> **Pixel coordinate grounding data**
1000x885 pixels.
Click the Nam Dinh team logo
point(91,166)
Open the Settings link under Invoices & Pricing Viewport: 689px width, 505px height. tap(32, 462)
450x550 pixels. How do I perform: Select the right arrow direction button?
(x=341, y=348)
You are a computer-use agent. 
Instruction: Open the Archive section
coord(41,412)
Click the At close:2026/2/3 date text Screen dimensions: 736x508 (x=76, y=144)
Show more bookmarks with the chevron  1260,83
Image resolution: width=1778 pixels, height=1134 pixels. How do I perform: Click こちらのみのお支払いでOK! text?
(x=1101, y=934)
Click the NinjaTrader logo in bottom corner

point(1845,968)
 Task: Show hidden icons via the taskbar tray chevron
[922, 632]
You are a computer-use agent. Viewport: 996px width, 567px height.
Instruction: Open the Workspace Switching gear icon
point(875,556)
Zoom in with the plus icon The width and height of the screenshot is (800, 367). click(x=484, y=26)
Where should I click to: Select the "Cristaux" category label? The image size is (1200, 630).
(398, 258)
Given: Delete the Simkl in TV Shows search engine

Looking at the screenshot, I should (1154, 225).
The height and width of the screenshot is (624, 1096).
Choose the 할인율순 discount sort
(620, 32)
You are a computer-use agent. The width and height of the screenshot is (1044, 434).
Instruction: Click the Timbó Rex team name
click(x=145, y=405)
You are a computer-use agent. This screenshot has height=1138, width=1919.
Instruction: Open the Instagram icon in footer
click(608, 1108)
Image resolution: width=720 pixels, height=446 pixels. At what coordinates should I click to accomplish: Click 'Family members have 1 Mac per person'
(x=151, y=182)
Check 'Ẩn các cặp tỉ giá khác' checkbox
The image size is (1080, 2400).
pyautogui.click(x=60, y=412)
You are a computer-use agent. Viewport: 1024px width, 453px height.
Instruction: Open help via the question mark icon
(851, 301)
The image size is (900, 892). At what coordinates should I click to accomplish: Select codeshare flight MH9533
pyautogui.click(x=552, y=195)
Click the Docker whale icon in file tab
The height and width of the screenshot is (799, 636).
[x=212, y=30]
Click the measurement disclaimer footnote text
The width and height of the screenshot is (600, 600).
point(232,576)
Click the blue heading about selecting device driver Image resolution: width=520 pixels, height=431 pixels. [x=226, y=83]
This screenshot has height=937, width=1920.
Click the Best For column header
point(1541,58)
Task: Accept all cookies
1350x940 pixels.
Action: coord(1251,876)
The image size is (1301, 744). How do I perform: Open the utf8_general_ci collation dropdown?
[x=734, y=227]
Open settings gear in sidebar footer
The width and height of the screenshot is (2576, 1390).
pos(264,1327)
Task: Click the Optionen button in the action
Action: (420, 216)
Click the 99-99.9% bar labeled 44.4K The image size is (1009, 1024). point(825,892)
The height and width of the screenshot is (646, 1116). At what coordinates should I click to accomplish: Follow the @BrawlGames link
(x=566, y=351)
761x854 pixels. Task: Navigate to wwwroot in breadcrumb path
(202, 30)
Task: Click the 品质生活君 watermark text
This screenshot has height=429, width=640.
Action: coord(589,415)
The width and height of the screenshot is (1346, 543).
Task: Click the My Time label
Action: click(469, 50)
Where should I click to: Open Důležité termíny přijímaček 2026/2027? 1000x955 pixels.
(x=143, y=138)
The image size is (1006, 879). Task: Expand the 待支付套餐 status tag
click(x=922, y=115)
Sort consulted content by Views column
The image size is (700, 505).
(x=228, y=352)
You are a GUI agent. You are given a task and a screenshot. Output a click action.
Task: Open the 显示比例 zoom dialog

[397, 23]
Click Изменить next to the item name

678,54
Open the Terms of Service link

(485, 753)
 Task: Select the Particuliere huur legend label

> **What to work on**
Look through the data above for the string "with" and copy every line where it appears.

> **Answer to this exercise**
Show more bookmarks with the chevron  1260,83
Zoom in with the plus icon The width and height of the screenshot is (800, 367). click(x=484, y=26)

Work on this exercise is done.